### Records for this exercise
********************
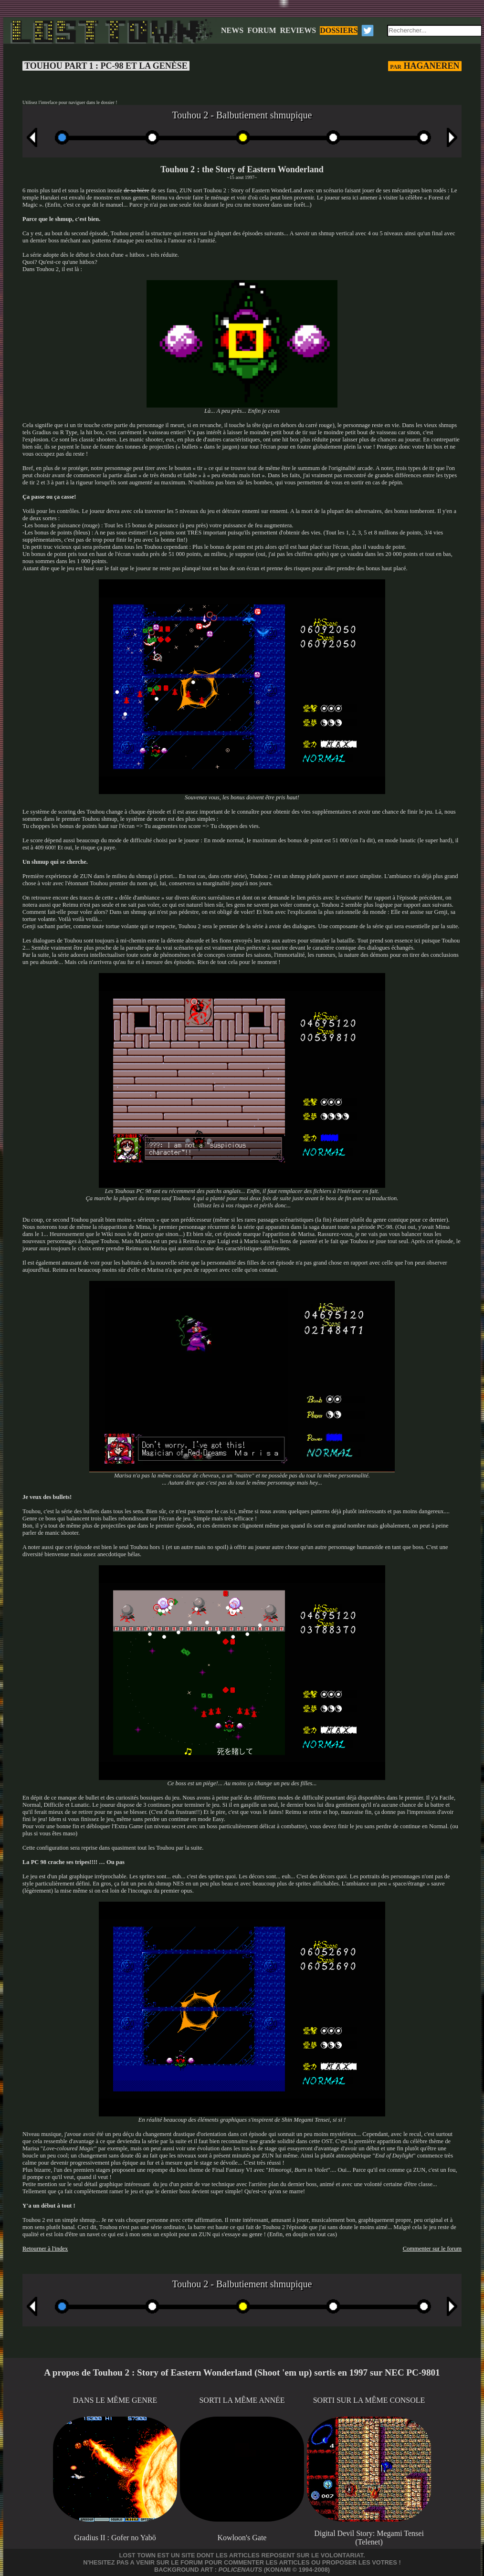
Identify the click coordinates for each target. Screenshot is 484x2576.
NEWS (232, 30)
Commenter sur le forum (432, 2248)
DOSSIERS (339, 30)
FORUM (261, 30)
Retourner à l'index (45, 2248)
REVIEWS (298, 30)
********************
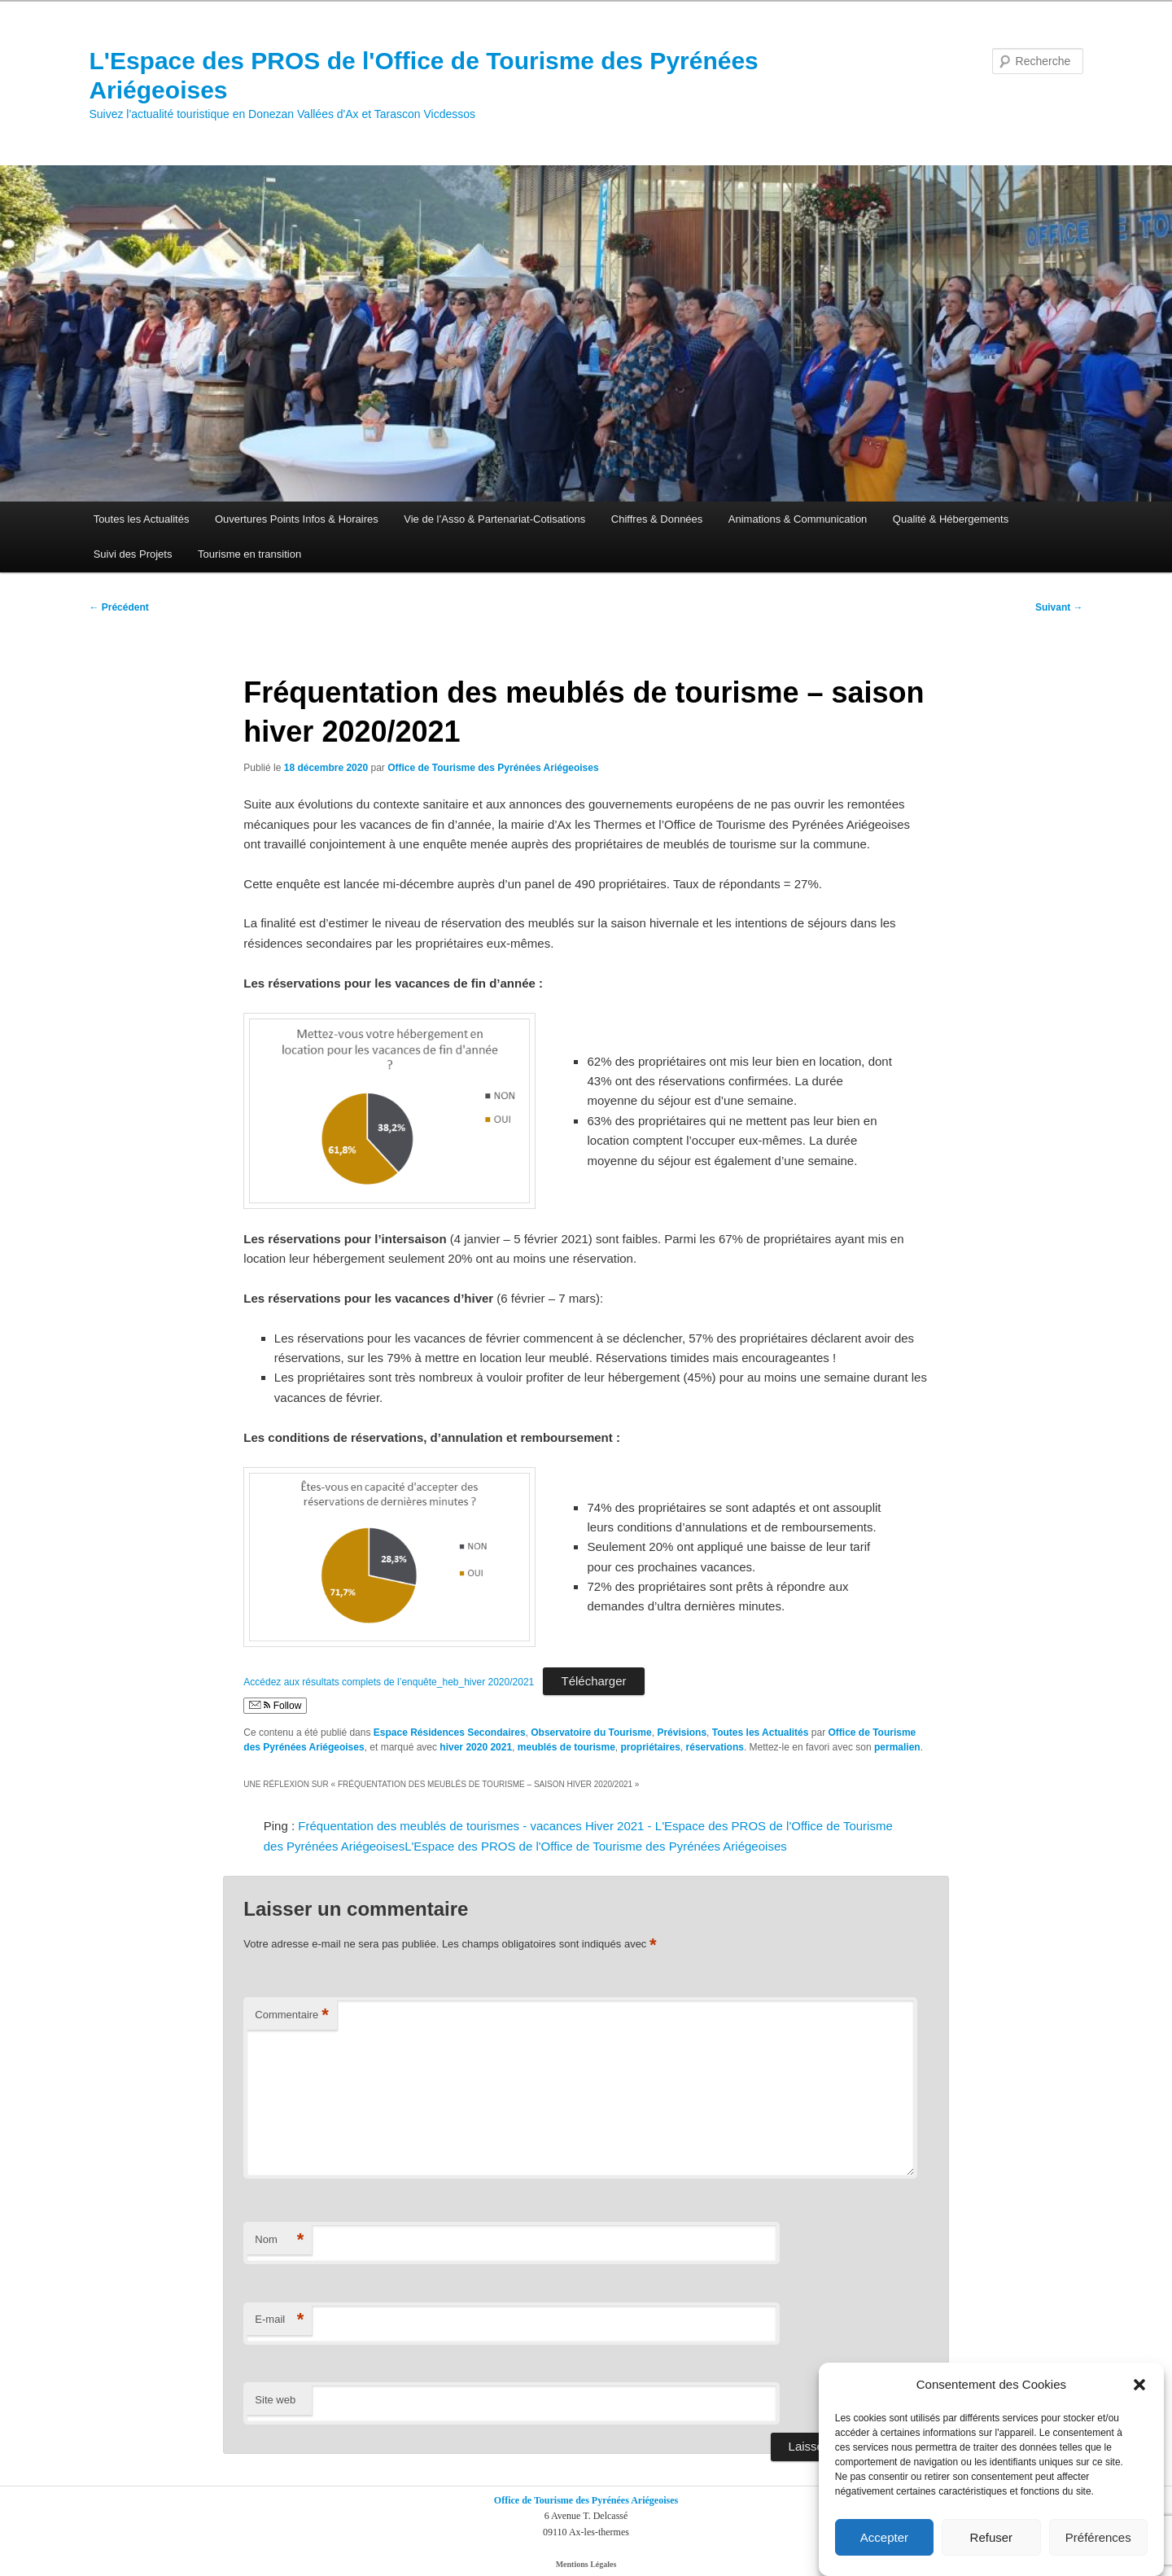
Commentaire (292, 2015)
********************
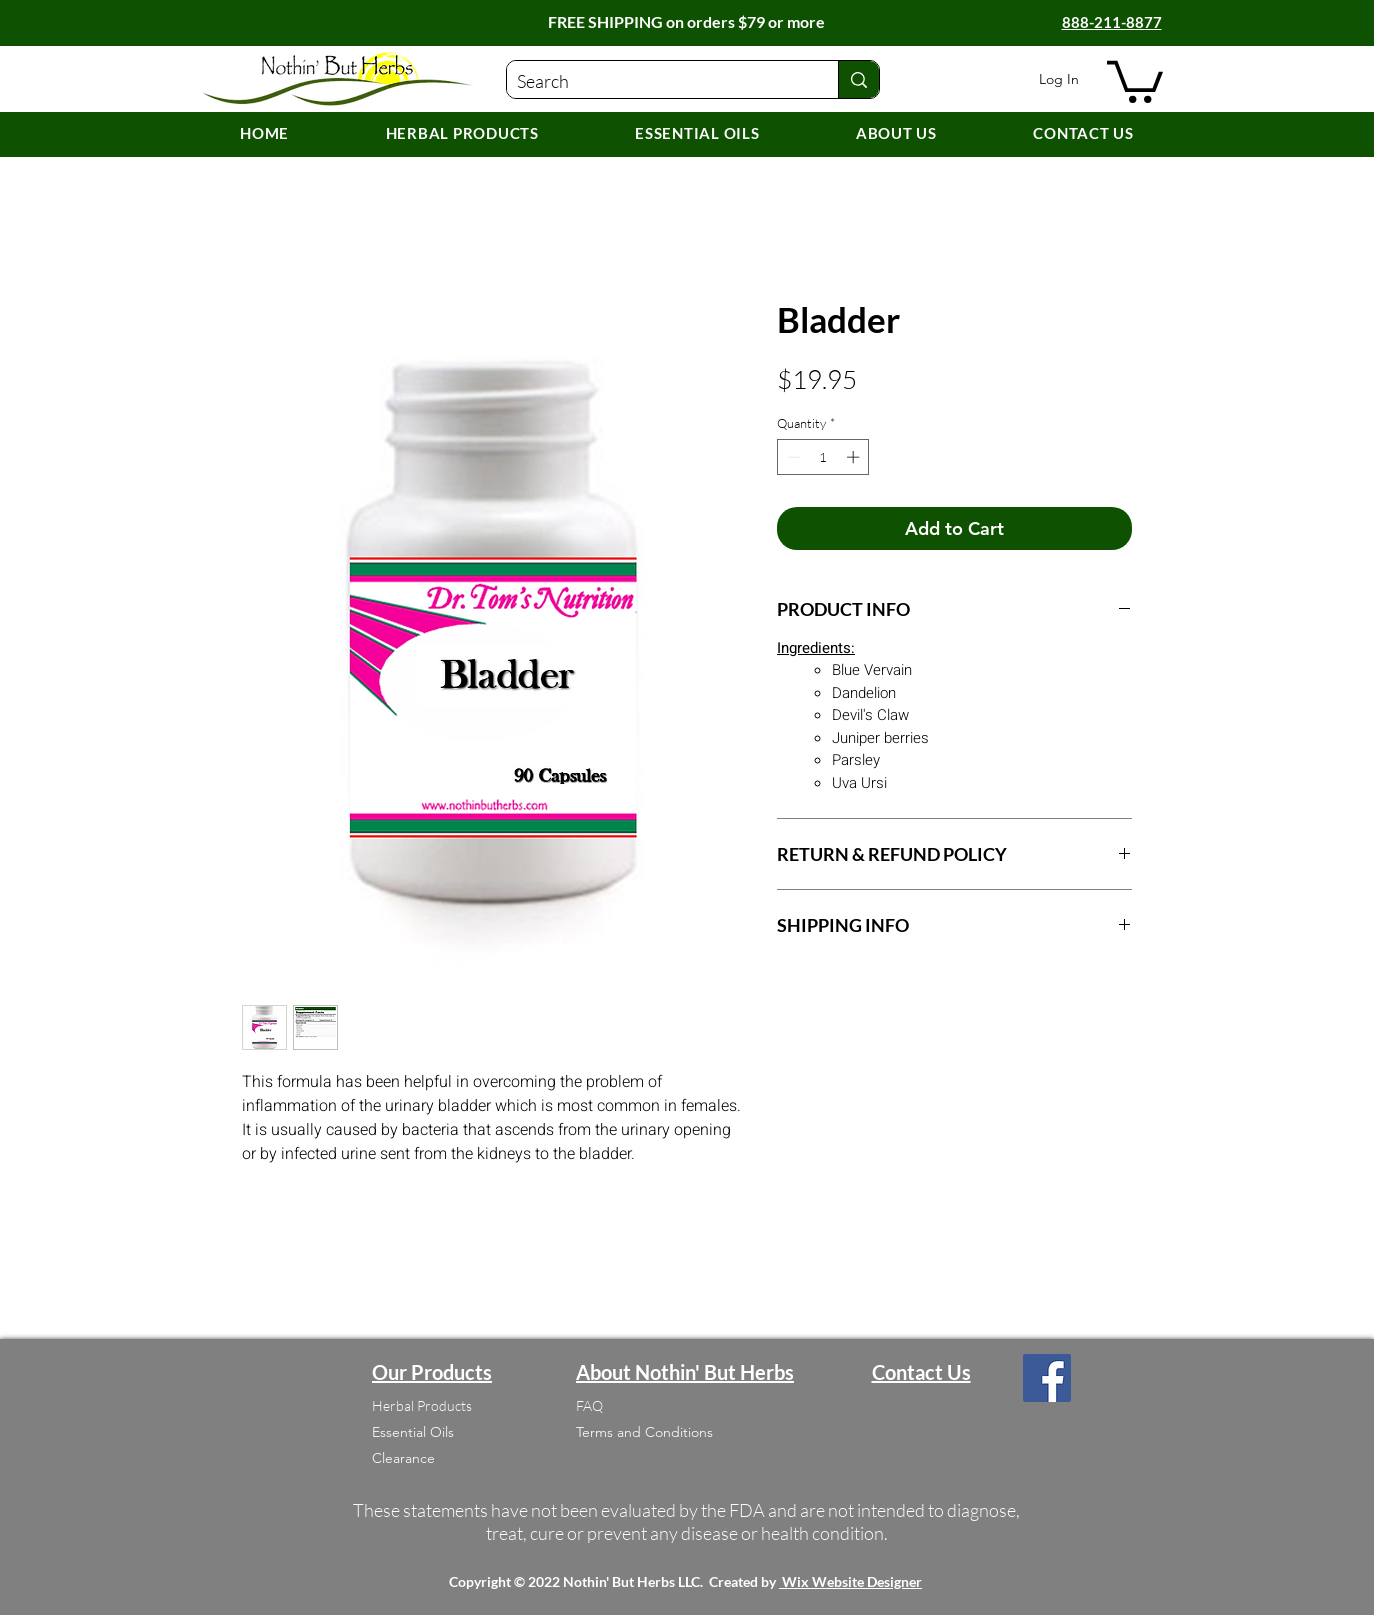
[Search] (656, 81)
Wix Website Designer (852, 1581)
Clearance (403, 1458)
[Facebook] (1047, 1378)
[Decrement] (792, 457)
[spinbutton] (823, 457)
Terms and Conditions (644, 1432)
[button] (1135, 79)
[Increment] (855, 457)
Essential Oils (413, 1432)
********************
### Task
Copy out the material above word for word, from the line with "Clearance (403, 1458)" through the line with "Essential Oils (413, 1432)", both included.

### Exercise answer
Clearance (403, 1458)
[Facebook] (1047, 1378)
[Decrement] (792, 457)
[spinbutton] (823, 457)
Terms and Conditions (644, 1432)
[button] (1135, 79)
[Increment] (855, 457)
Essential Oils (413, 1432)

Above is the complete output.